Bestiário

Bestiário

síntese

21-05 a 24-06-2023

“Bestiário”
Marcela Cantuária
Assistentes de produção da artista: André Ebert | Carolina Carvalho | Isabella Ôgeda

curadoria de Inês Valle
Local: Palácio do Grilo

 

Temos o prazer de anunciar Marcela Cantuária: Bestiário, a primeira exposição individual da artista em Portugal, que apresenta obras concebidas recentemente. A exposição Bestiário, que conta com a curadoria da nossa directora artística, estará patente na nossa galeria até ao dia 24 de Junho de 2023.

A sua pintura é caracterizada por cores vibrantes e pinceladas arrojadas, entrelaça imagens históricas do mundo político com representações da cultura visual contemporânea. Uma obra que desvenda narrativas alternativas às de uma sociedade estruturada no machismo e na misoginia, ao propor a construção de vocabulários alternativos que refletem a sua extensa investigação sobre as lutas das mulheres no mundo. Na busca pela liberdade, a sua obra procura questionar o lugar da mulher na sociedade, a luta de classes, a divisão de poderes, estereótipos de género e as disputas de significados políticos.  A sua obra está representada em várias coleções, incluindo Pérez Art Museum Miami (EUA), Museu de Arte de São Paulo (BR), Assis Chateaubriand MAC-PE (BR), Pinacoteca do Estado de São Paulo (BR), Museu da Maré, RJ (BR). Uma colaboração com a galeria A Gentil Carioca (BR).

ensaio

Do Susto à Independência
texto por Inês Valle

Temos plena consciência de que a narrativa histórica oficial negligenciou certos episódios que inflamaram o espírito de liberdade. Ao longo dos tempos, a história da humanidade foi amplamente moldada por conceitos eurocentricos, como o humanismo, o colonialismo e o racismo, resultando na marginalização e supressão do conhecimento tradicional, local e indígena. Nesta era antropocêntrica em que vivemos, tais conceitos assombram-nos de forma contundente, instigando, assim, a necessidade inescapável de recontar a história com valores e saberes mais amplos. Neste contexto, Marcela Cantuária, ao resgatar e dar voz a histórias marginalizadas, contribui para a construção de um cenário mais inclusivo e diverso, expandindo o alcance da arte como uma forma de resistência e transformação social. A sua obra é fundamental para promover a conscientização e estimular a reflexão sobre as narrativas historicamente silenciadas, permitindo que novas perspectivas e experiências sejam compartilhadas e valorizadas.

:: MATERIAL GUARDADO ::

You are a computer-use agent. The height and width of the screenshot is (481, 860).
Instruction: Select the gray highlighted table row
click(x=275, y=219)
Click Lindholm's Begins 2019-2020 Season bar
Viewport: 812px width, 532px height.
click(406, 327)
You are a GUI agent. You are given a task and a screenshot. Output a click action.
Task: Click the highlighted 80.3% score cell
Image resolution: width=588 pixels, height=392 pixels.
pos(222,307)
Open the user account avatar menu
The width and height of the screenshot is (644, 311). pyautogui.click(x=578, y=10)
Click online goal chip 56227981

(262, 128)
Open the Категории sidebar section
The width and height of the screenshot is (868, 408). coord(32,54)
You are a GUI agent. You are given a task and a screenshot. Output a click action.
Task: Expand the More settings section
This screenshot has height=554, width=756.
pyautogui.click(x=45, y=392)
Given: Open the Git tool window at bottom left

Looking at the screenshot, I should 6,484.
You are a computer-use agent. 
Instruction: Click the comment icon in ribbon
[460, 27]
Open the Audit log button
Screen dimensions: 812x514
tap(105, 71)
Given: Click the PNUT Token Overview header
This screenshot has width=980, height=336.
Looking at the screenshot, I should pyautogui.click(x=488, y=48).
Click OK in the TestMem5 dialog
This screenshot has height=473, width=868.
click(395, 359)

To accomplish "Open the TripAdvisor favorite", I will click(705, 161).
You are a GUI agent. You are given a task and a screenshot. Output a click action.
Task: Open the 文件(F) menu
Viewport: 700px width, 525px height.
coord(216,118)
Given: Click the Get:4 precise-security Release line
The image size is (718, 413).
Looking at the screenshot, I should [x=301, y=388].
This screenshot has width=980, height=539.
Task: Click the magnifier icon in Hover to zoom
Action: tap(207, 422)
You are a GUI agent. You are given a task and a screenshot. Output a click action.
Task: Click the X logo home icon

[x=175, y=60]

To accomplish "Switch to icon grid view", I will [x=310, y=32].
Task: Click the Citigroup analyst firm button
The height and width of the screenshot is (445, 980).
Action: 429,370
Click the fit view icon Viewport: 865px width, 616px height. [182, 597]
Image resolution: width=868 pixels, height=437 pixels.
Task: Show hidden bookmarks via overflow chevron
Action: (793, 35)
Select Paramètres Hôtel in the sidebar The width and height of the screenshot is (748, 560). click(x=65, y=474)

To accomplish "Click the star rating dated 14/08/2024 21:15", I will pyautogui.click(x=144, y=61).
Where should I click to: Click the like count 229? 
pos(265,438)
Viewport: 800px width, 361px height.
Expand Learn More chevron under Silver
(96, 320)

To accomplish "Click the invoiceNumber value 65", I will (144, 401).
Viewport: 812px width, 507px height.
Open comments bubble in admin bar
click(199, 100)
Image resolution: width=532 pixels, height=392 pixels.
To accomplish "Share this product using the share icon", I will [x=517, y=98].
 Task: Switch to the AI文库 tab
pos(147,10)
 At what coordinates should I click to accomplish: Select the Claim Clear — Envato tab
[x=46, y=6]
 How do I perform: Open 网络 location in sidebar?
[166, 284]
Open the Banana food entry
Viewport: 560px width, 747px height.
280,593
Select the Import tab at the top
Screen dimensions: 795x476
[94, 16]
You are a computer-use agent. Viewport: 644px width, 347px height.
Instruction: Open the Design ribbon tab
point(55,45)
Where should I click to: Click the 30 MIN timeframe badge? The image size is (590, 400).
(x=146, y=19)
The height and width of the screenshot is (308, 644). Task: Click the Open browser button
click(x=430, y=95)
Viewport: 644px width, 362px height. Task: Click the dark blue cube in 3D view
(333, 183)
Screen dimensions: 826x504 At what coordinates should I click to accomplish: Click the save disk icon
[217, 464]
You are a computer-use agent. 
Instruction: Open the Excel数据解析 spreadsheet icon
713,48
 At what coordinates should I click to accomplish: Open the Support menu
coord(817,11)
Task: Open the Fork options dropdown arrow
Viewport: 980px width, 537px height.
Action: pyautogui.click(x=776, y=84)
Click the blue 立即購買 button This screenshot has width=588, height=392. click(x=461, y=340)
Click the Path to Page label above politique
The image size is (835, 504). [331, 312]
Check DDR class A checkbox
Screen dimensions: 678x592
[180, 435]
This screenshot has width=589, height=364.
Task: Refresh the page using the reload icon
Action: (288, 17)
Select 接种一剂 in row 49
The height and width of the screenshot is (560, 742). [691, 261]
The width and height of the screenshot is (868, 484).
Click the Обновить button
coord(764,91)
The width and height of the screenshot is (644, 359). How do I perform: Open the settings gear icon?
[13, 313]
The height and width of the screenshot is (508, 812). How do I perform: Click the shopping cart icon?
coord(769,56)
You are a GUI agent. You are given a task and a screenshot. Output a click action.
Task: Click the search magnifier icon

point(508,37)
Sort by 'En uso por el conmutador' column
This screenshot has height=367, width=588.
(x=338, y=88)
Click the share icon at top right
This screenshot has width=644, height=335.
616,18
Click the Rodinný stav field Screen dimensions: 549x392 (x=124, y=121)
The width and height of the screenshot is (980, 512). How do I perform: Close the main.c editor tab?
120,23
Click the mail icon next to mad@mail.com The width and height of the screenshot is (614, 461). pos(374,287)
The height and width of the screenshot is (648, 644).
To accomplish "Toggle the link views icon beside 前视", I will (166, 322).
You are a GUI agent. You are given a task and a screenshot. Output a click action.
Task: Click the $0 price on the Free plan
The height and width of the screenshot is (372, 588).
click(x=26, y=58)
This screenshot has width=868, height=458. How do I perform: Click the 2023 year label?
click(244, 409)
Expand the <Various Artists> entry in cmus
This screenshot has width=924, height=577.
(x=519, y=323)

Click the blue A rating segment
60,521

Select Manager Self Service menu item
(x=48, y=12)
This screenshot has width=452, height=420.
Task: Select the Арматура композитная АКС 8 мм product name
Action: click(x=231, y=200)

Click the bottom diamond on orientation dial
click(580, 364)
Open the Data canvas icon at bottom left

:: TAREFA ::
Por favor, resuma o texto fornecido em duas frases.

:: RESPOSTA ESPERADA ::
"Bestiário" é a primeira exposição individual de Marcela Cantuária em Portugal, com curadoria de Inês Valle, e apresenta obras concebidas recentemente no Palácio do Grilo, de 21 de maio a 24 de junho de 2023. A pintura da artista, de cores vibrantes e pinceladas arrojadas, entrelaça imagens históricas do mundo político com representações da cultura visual contemporânea e questiona o lugar da mulher na sociedade, enquanto o ensaio de Inês Valle sustenta que, ao resgatar e dar voz a histórias marginalizadas, a artista contribui para a construção de um cenário mais inclusivo e diverso.